EXERCISE DIRECTIONS:
Starting at the line that contains "Instruction: Switch to", write out each line exactly through the last one in the material below, and nothing more; omit all pictures.

**** RECORDS ****

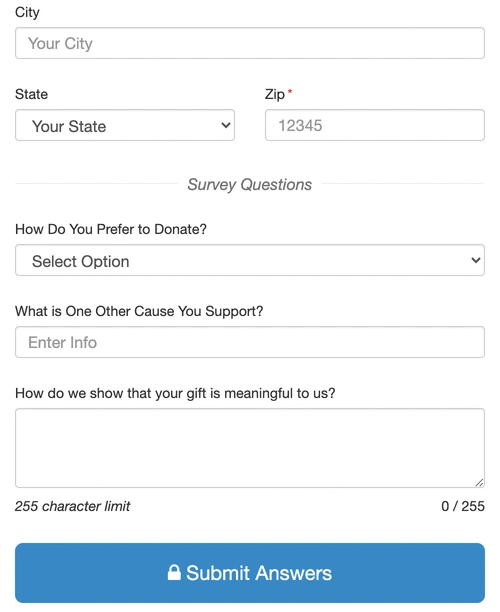Click the red required asterisk by Zip
The height and width of the screenshot is (612, 500).
pos(290,91)
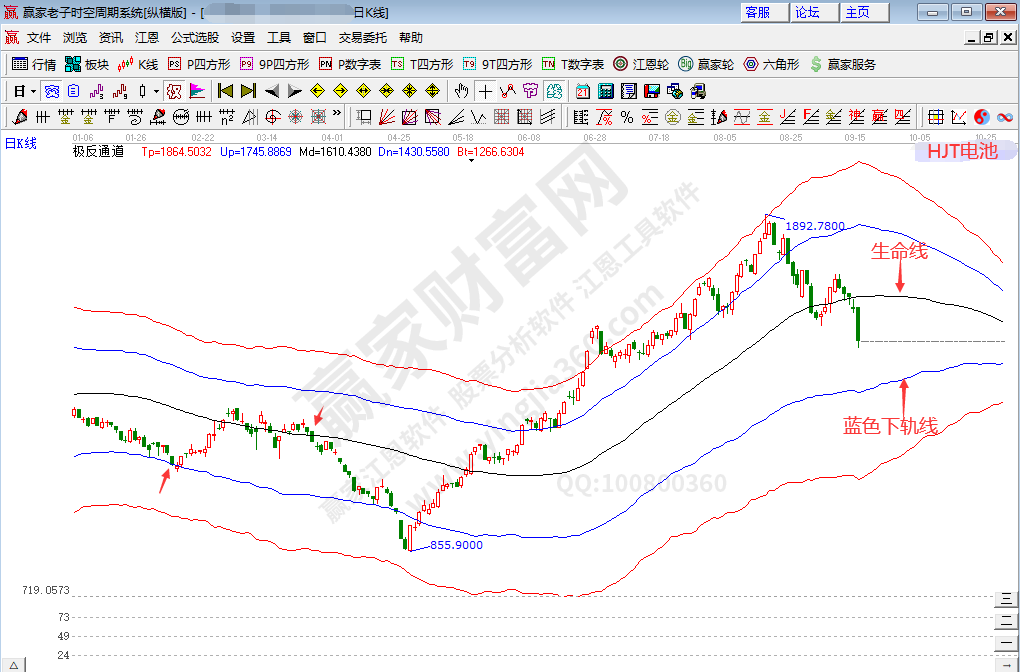Open the candlestick style dropdown arrow

pyautogui.click(x=156, y=91)
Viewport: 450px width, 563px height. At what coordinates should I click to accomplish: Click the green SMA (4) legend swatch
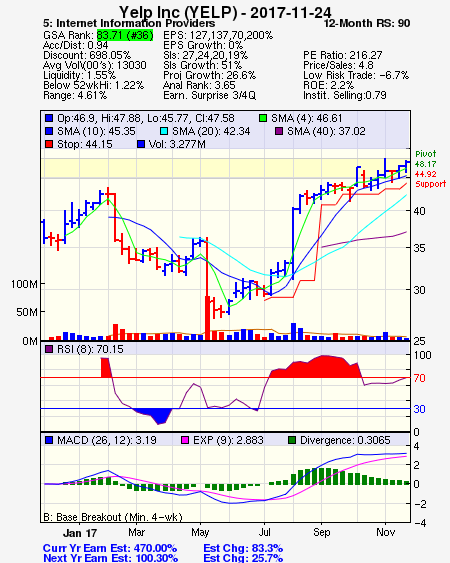pos(263,118)
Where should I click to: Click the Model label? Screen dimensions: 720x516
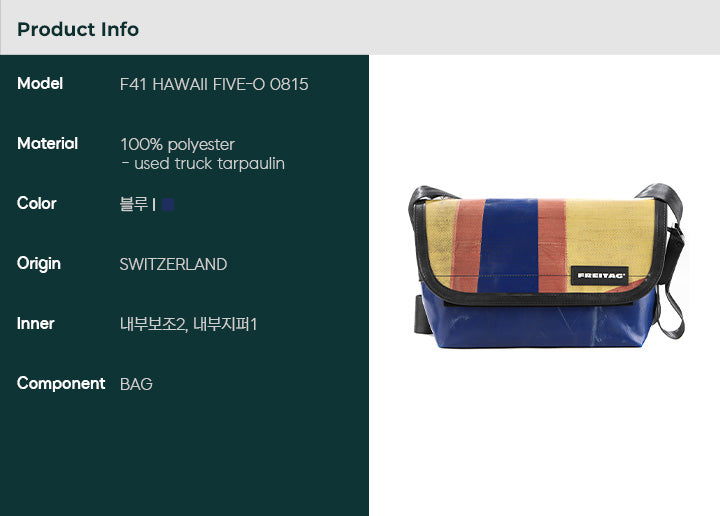click(40, 84)
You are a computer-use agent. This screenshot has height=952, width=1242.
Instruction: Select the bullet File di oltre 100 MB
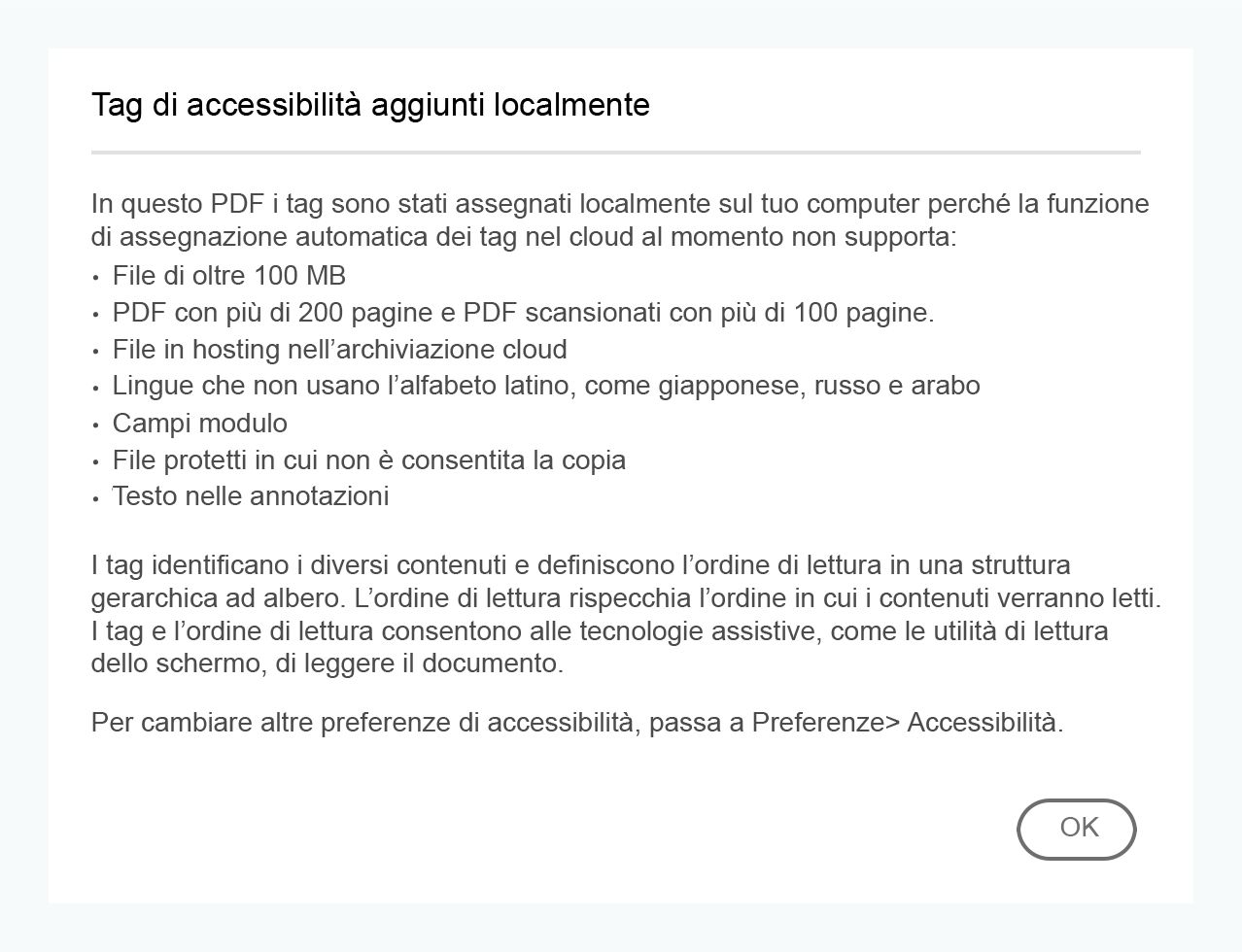[x=229, y=276]
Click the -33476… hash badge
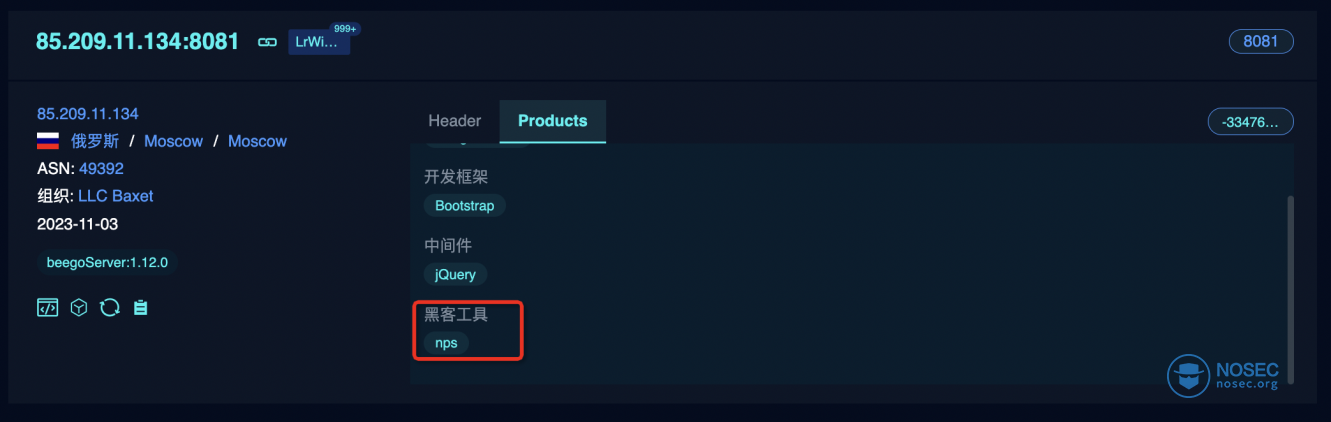 [x=1251, y=122]
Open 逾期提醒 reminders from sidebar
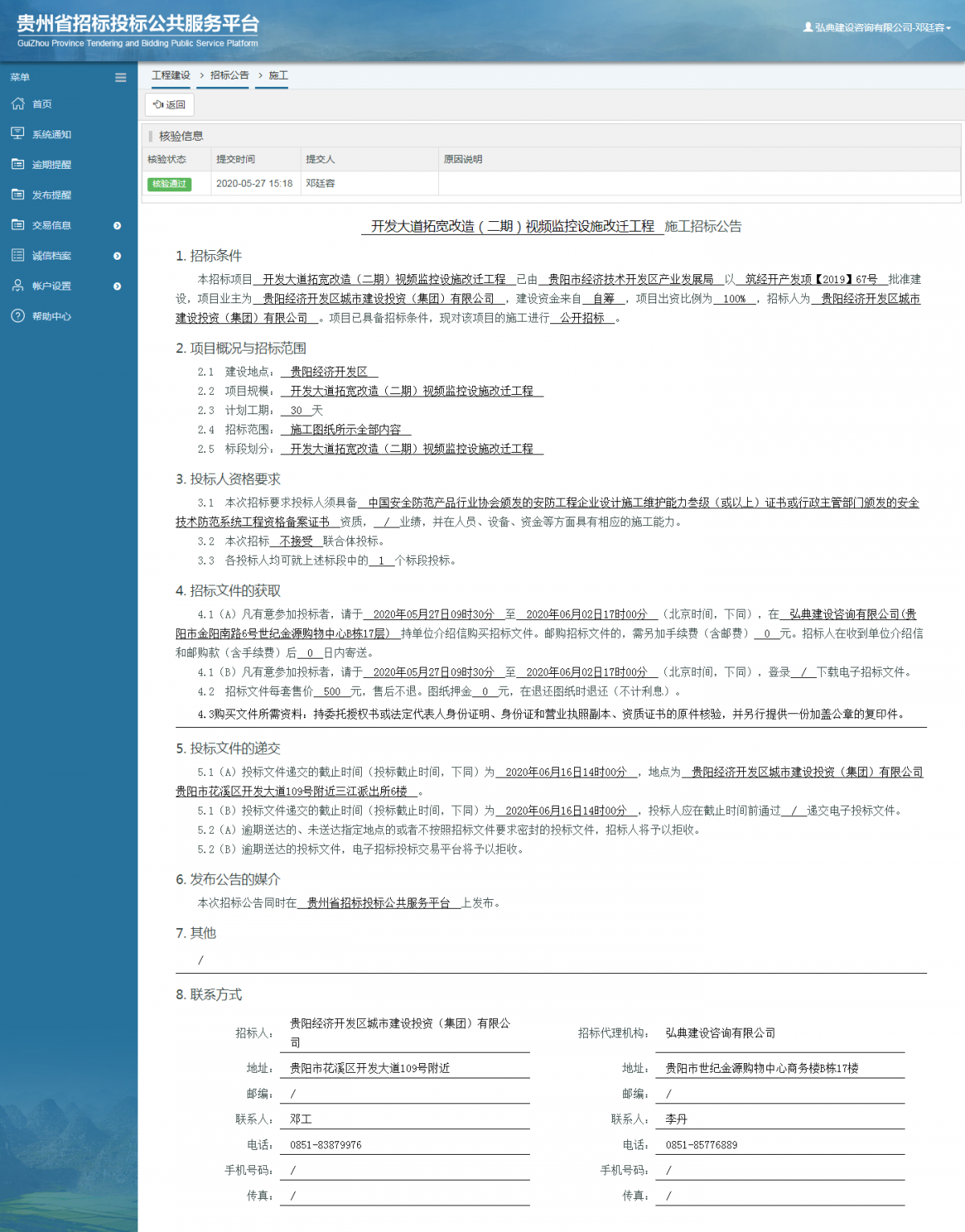Image resolution: width=965 pixels, height=1232 pixels. click(x=17, y=164)
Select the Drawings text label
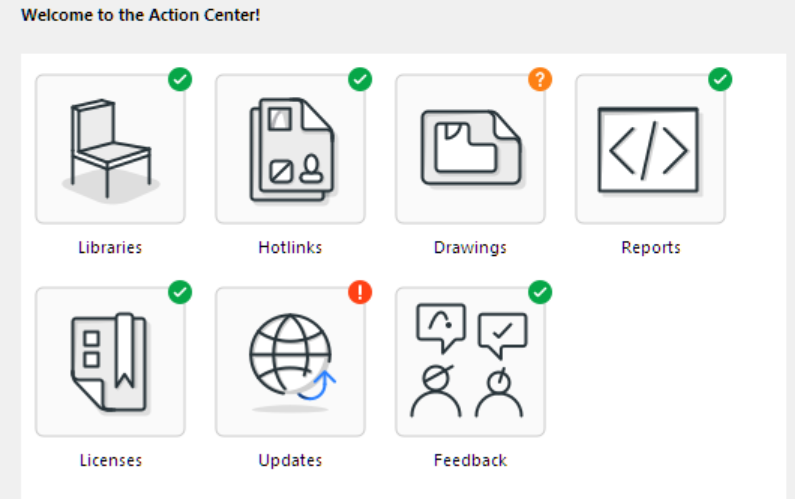Viewport: 795px width, 499px height. (470, 248)
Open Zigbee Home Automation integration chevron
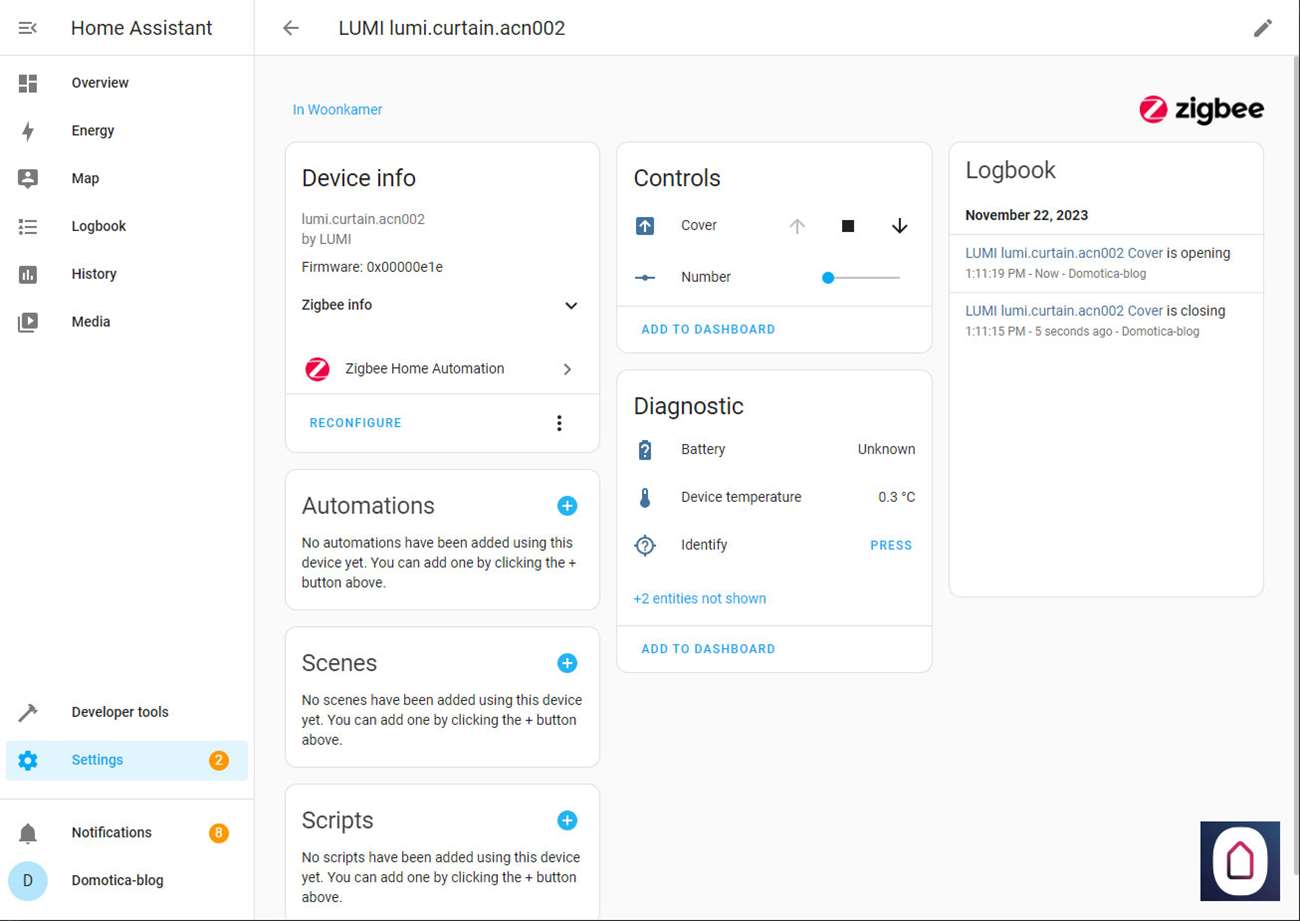The width and height of the screenshot is (1300, 921). point(567,369)
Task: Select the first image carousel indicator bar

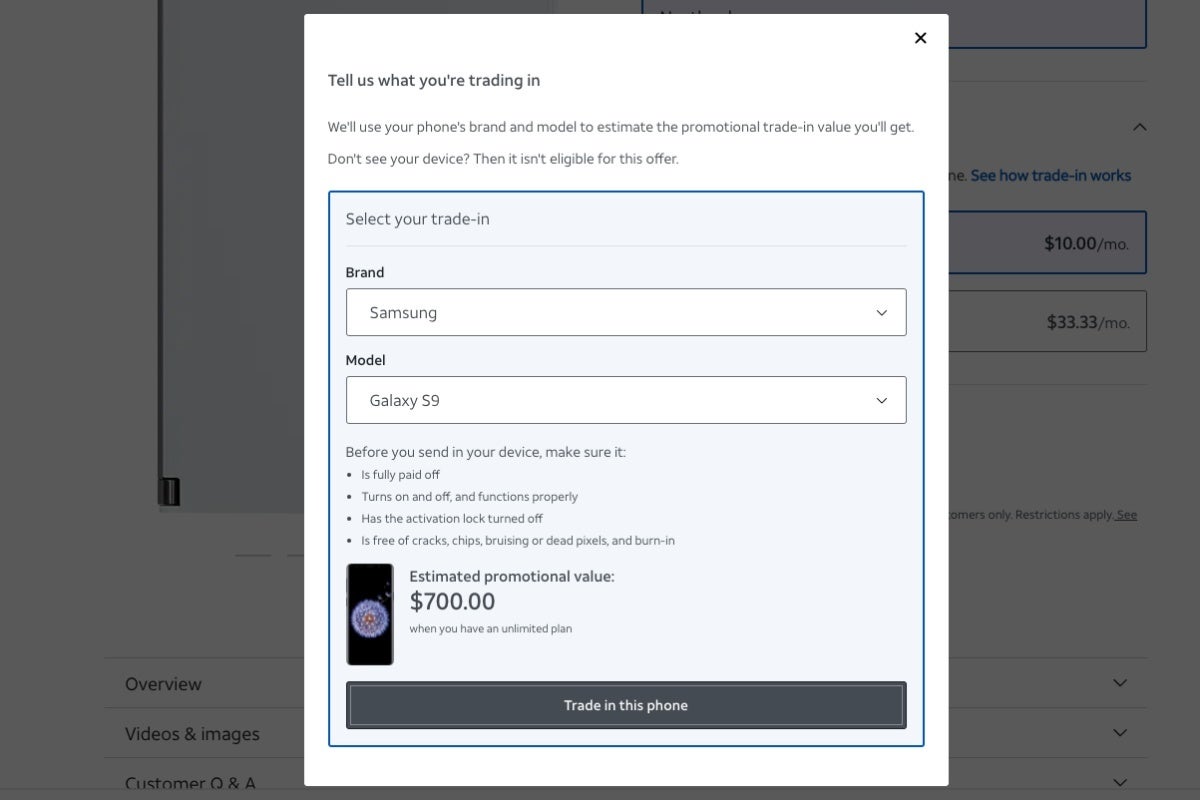Action: pyautogui.click(x=253, y=555)
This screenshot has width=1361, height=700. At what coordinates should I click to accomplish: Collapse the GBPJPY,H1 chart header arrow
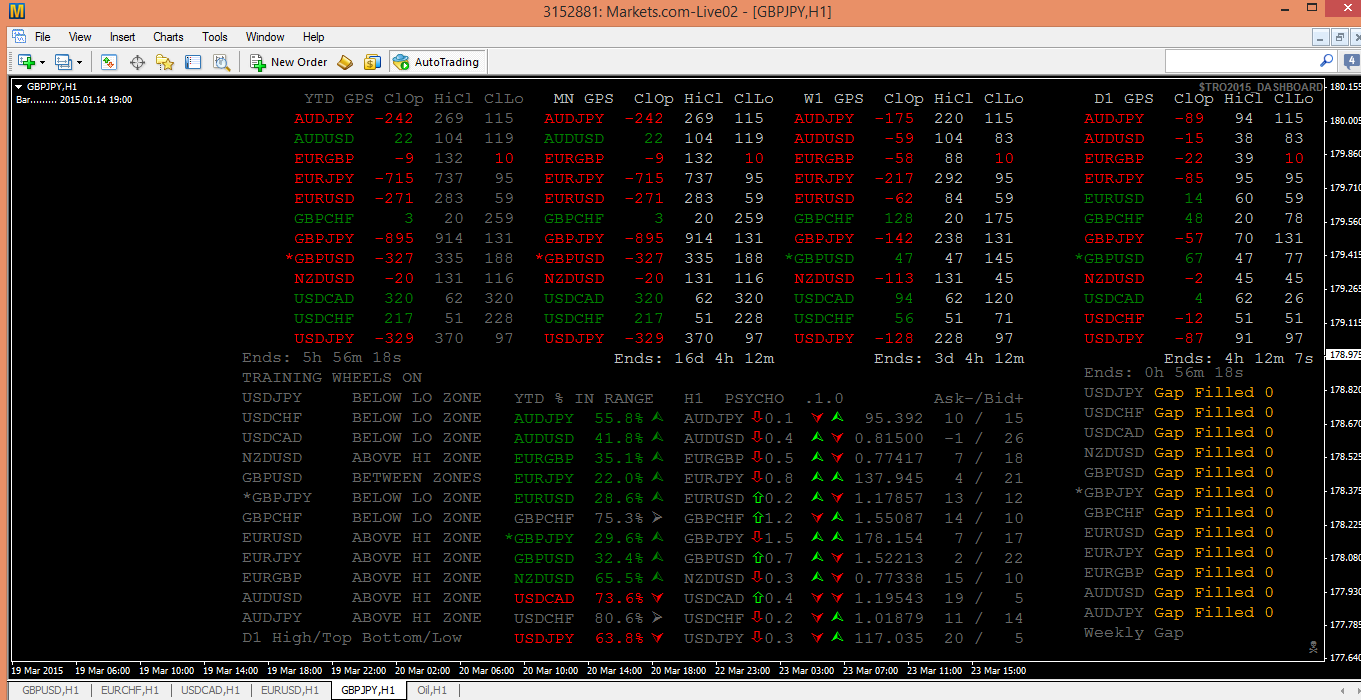[17, 88]
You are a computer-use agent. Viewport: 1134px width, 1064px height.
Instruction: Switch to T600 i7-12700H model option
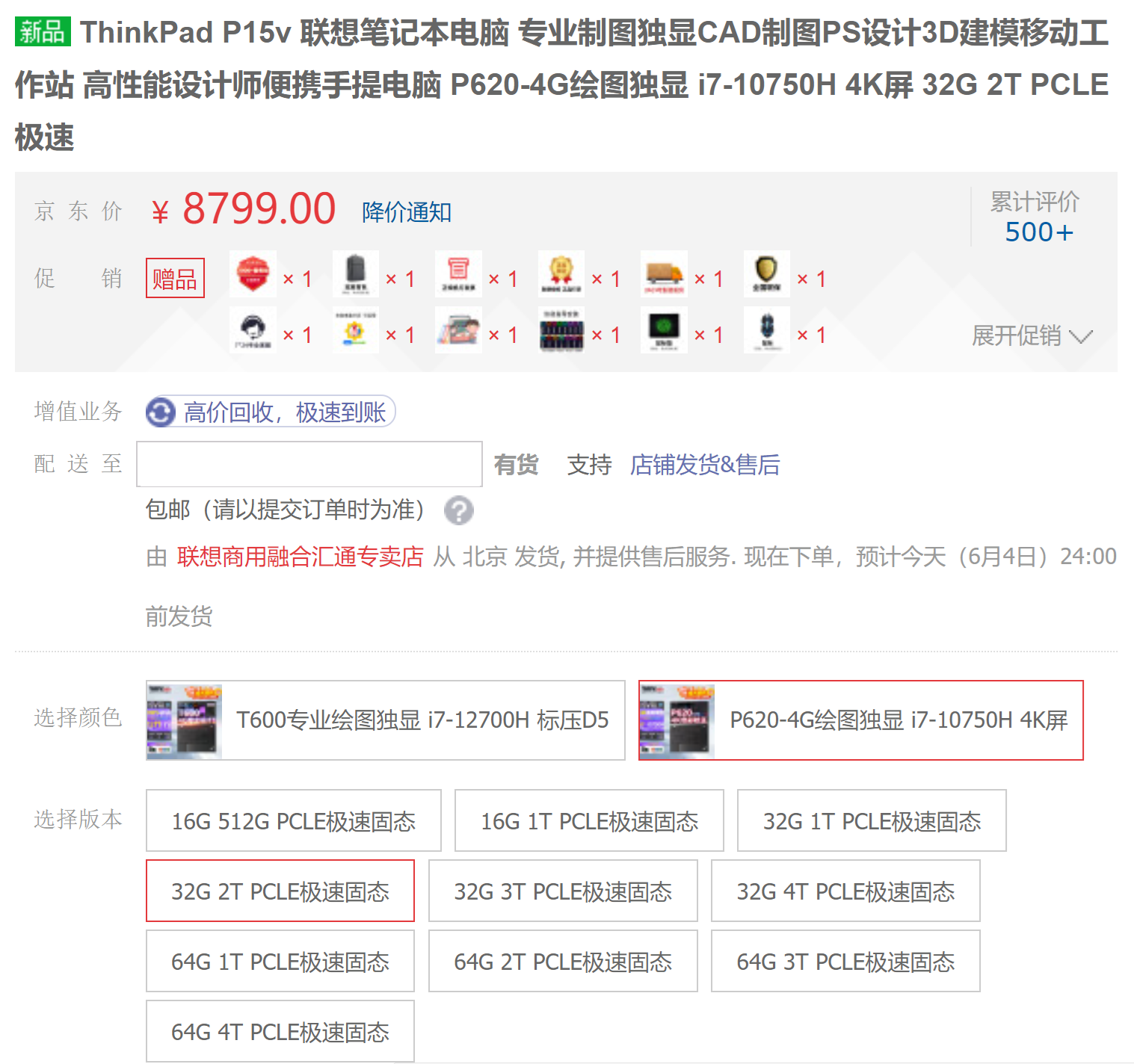(385, 720)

****

EXERCISE OUTPUT:
Instruction: Switch to T600 i7-12700H model option
(385, 720)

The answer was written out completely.